_Exercise inputs_:
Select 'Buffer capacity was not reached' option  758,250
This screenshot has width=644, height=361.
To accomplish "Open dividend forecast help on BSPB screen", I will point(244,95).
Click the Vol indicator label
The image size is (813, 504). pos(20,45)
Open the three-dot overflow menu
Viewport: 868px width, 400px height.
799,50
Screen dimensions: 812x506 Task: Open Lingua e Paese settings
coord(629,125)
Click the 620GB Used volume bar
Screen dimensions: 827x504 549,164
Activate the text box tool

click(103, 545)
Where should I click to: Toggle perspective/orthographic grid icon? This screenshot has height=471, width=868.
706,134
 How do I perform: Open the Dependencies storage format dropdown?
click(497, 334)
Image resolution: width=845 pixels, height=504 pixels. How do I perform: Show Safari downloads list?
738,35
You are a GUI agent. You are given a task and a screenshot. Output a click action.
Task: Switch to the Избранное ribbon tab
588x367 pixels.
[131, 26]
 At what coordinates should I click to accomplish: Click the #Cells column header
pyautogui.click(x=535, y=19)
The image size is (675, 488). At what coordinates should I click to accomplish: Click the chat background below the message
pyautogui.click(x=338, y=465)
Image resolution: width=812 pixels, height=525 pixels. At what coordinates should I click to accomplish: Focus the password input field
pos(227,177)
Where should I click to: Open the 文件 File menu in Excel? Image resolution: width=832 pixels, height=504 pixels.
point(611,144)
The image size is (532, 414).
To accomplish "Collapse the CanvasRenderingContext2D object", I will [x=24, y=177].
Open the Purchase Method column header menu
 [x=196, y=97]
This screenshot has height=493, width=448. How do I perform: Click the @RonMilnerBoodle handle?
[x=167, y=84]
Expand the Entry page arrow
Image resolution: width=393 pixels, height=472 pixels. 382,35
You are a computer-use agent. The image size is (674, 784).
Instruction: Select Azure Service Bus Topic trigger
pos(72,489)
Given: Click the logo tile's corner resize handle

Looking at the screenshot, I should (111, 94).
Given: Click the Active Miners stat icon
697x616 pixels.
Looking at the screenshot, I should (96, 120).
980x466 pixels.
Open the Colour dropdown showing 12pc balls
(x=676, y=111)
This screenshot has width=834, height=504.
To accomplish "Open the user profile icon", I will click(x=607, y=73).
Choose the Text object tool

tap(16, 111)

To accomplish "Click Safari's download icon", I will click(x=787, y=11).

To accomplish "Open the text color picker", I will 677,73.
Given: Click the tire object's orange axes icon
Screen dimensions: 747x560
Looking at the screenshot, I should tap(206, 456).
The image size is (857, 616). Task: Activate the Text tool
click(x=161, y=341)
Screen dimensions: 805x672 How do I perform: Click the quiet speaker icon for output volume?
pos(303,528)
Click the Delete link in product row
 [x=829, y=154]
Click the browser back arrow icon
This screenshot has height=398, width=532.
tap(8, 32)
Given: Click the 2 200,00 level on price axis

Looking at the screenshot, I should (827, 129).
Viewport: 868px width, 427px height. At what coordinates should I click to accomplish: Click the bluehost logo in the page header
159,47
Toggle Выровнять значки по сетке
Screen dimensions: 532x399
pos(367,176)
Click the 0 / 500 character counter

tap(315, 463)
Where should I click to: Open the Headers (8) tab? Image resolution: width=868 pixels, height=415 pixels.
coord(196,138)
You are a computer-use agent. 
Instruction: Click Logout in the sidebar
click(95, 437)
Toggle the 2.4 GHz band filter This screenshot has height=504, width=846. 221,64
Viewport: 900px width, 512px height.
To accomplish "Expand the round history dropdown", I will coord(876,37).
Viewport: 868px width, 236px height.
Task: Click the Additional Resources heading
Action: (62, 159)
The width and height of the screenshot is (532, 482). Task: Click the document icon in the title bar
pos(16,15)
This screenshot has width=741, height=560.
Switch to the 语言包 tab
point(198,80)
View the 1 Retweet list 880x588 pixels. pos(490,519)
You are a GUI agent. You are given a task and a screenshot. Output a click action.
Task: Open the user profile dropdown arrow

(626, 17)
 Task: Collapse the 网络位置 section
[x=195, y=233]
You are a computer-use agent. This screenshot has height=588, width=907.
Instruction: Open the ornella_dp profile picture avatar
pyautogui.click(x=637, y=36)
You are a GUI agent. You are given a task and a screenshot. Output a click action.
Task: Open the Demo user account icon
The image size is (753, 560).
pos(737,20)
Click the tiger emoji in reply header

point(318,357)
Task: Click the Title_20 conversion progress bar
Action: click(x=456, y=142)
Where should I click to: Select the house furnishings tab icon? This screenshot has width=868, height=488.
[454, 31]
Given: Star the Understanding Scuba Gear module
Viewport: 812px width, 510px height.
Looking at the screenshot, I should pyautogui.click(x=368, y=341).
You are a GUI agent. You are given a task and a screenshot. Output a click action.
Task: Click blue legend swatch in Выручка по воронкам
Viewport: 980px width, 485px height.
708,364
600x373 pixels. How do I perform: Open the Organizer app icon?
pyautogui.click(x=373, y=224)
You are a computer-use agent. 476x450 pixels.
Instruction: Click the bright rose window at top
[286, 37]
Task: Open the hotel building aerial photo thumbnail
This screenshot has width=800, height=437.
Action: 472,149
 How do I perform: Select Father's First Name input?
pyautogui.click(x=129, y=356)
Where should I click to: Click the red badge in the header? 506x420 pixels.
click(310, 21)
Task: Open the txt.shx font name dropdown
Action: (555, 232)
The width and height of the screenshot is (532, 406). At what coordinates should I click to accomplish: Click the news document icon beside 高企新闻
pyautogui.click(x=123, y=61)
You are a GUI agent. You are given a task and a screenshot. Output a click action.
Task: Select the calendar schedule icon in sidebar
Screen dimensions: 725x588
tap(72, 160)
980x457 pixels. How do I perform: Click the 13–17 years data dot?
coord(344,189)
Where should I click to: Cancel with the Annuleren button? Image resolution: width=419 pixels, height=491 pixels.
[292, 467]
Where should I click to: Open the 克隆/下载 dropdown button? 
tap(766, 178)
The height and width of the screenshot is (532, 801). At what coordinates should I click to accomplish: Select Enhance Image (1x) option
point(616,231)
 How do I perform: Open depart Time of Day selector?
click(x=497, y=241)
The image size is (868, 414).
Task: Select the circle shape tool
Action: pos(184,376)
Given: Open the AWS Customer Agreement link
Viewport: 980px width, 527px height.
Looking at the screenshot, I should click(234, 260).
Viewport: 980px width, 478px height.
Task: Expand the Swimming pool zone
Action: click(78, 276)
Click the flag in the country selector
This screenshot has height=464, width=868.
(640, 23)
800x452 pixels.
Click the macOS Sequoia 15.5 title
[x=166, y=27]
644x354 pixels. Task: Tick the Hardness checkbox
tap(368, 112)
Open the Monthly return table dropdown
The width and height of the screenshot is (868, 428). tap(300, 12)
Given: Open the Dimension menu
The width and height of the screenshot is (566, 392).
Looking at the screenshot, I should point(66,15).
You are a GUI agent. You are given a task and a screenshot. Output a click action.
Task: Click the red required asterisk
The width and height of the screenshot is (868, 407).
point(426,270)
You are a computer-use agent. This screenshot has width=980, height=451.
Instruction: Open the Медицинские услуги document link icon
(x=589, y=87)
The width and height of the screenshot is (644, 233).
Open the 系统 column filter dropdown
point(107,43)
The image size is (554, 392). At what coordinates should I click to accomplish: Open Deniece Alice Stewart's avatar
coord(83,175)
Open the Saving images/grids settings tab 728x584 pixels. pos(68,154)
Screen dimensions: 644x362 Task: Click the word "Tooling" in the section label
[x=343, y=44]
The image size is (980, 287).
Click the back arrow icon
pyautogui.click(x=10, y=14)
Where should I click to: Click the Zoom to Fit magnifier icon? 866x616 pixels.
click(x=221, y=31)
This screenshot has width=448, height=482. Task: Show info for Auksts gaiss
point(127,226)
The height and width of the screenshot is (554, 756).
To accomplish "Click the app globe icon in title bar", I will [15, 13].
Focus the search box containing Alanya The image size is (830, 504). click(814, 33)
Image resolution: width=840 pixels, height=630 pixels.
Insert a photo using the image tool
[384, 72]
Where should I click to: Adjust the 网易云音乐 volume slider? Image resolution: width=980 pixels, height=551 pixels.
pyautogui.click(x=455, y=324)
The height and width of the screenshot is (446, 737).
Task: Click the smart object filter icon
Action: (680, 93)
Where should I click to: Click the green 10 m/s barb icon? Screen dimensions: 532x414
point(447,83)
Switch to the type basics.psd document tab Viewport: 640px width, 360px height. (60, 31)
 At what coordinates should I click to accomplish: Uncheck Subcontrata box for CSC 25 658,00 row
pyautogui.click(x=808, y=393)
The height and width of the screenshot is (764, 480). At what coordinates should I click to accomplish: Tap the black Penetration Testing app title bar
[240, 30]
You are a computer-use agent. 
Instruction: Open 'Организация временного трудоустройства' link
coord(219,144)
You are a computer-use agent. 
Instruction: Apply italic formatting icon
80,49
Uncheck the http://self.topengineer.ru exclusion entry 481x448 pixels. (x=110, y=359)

_Aim of the task_: Starting with the line that holds "Open the Purchase Method column header menu" and ending with the line that holds "980x466 pixels.", retype every line in the data above exactly, and nothing else.

_Response_:
Open the Purchase Method column header menu
 [x=196, y=97]
This screenshot has height=493, width=448. How do I perform: Click the @RonMilnerBoodle handle?
[x=167, y=84]
Expand the Entry page arrow
Image resolution: width=393 pixels, height=472 pixels. 382,35
You are a computer-use agent. The image size is (674, 784).
Instruction: Select Azure Service Bus Topic trigger
pos(72,489)
Given: Click the logo tile's corner resize handle

Looking at the screenshot, I should (111, 94).
Given: Click the Active Miners stat icon
697x616 pixels.
Looking at the screenshot, I should (96, 120).
980x466 pixels.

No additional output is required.